Content starts

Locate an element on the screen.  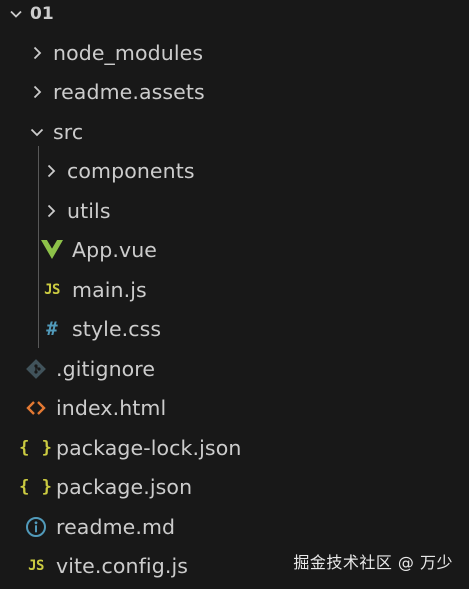
tree-item-label: node_modules is located at coordinates (128, 52).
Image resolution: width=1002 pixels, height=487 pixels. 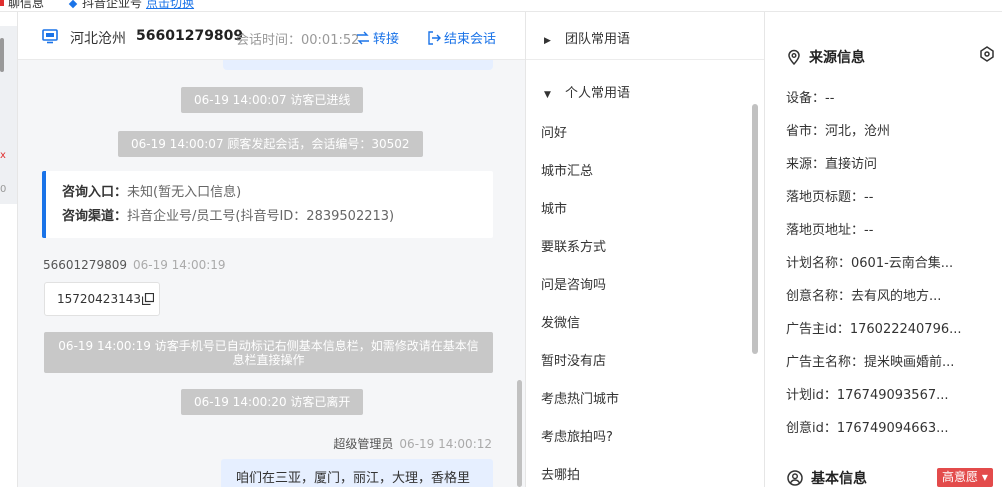 What do you see at coordinates (520, 434) in the screenshot?
I see `chat-scrollbar` at bounding box center [520, 434].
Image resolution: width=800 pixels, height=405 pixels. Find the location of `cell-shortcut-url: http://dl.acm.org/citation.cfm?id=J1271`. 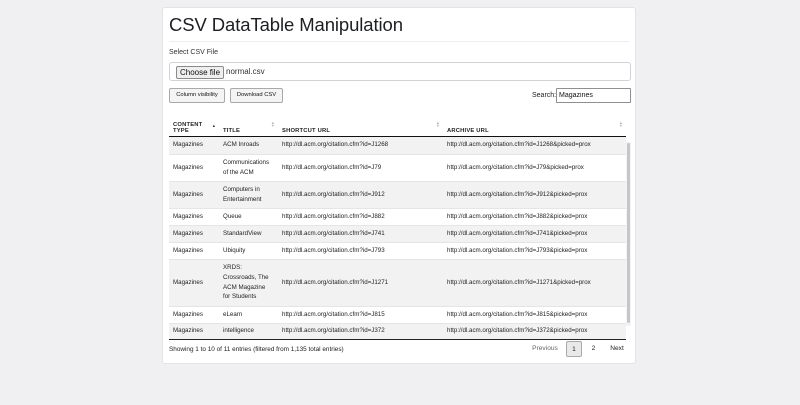

cell-shortcut-url: http://dl.acm.org/citation.cfm?id=J1271 is located at coordinates (360, 282).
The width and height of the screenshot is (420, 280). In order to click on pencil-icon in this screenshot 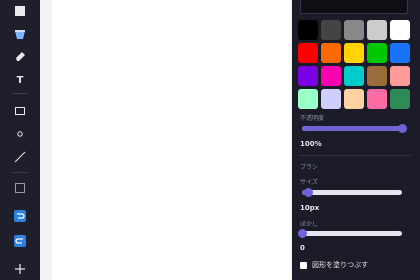, I will do `click(20, 57)`.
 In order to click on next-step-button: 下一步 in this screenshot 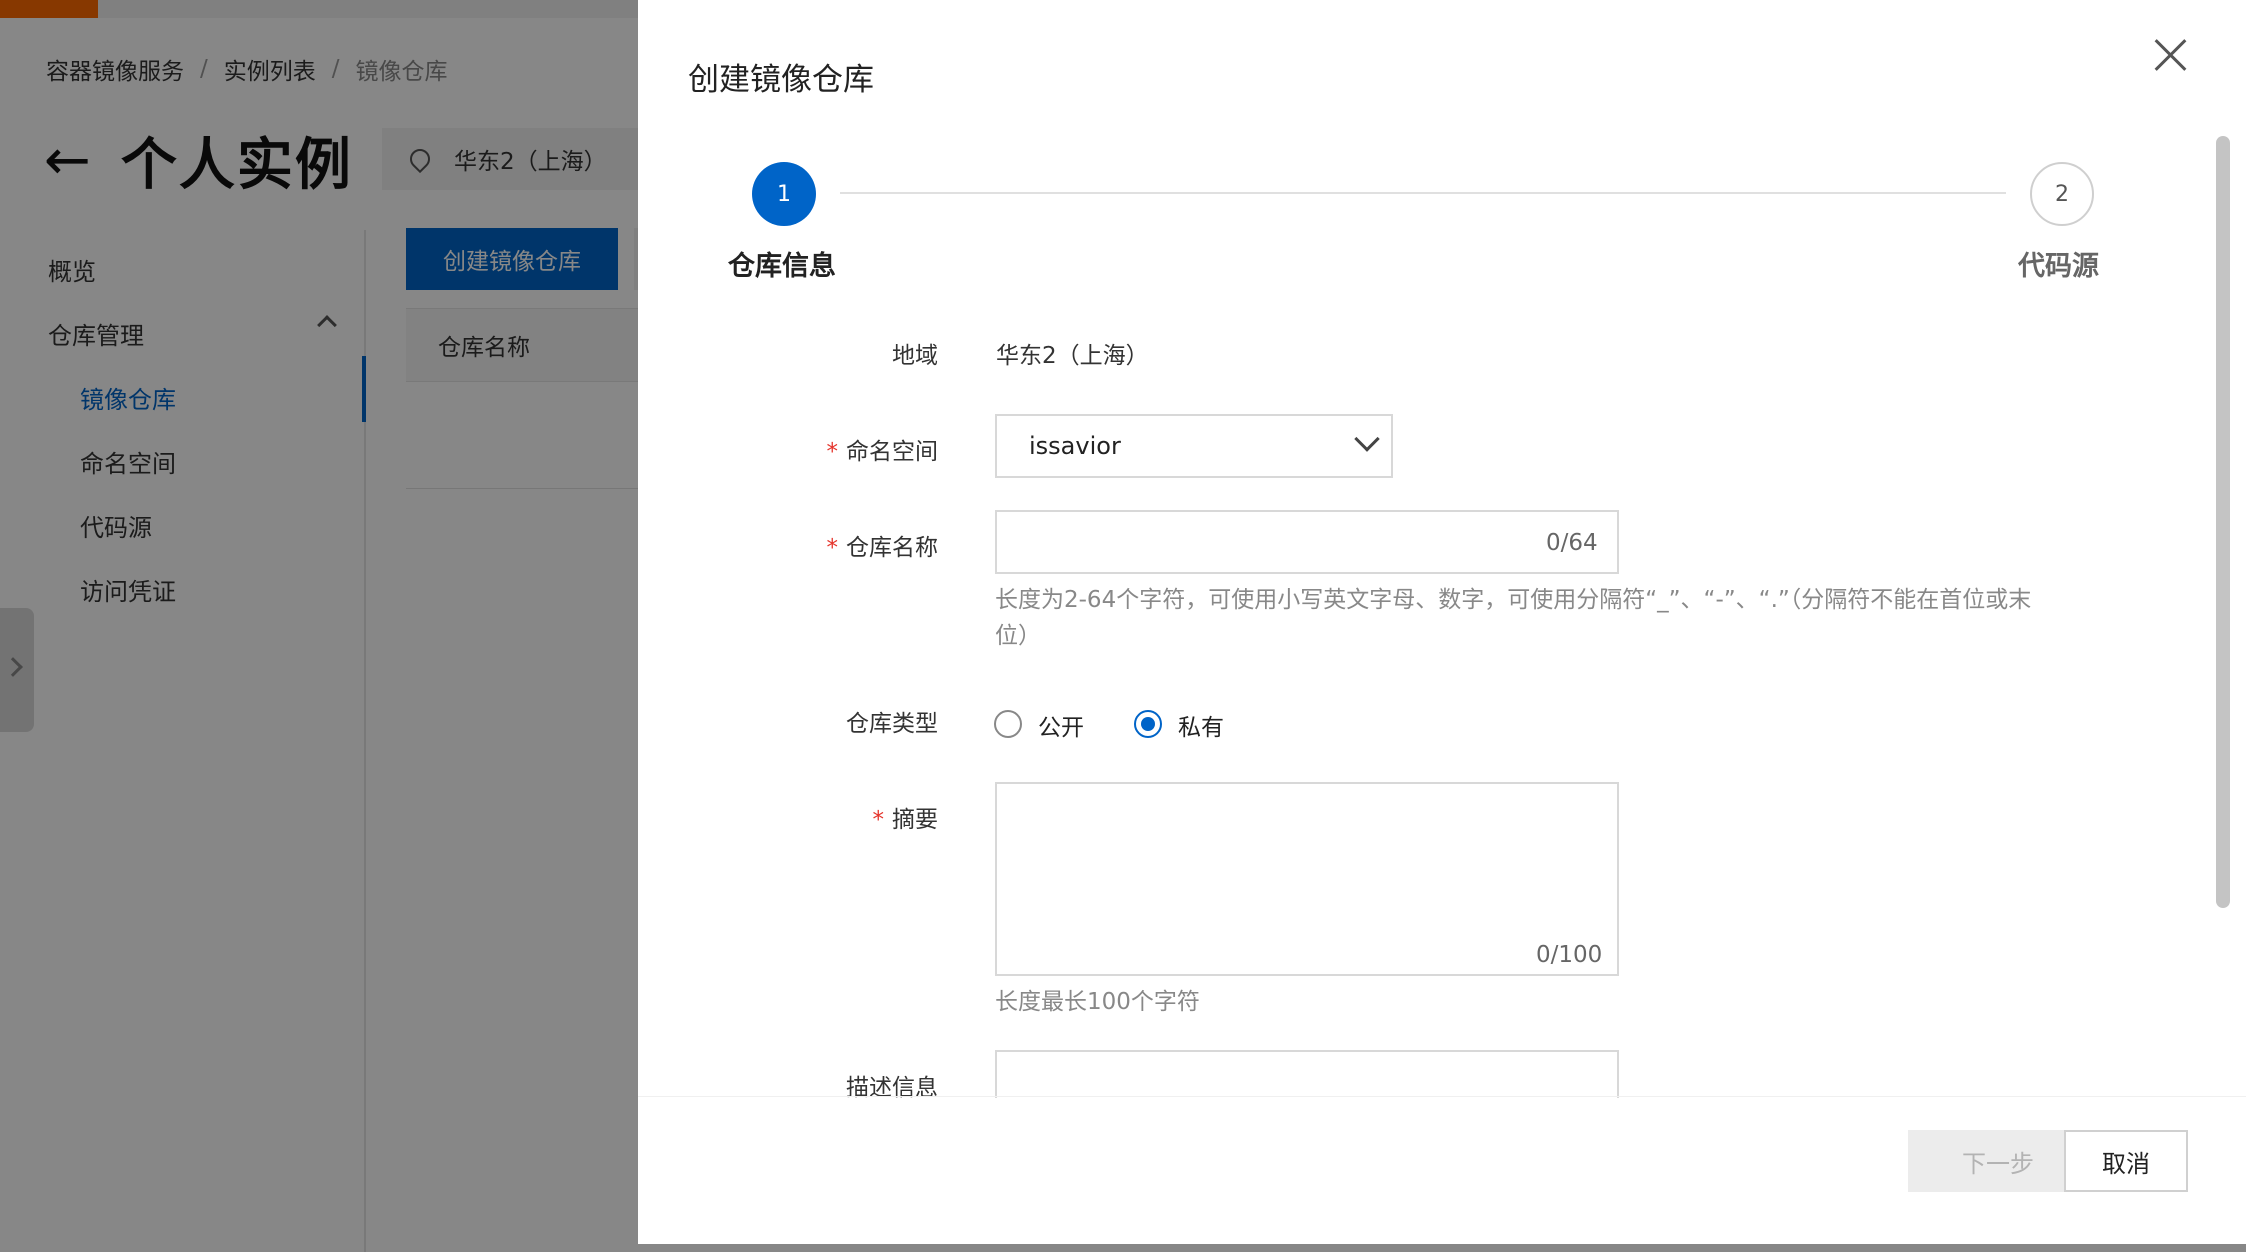, I will do `click(1998, 1161)`.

Content ends

Please transcribe the listing lines, beginning at the line that contains "Image resolution: width=800" and stopping after the line that contains "cell-shortcut-url: http://dl.acm.org/citation.cfm?id=J1271 is", and leave the pictures out of your answer.

Image resolution: width=800 pixels, height=405 pixels. Find the location of `cell-shortcut-url: http://dl.acm.org/citation.cfm?id=J1271`. 

cell-shortcut-url: http://dl.acm.org/citation.cfm?id=J1271 is located at coordinates (360, 282).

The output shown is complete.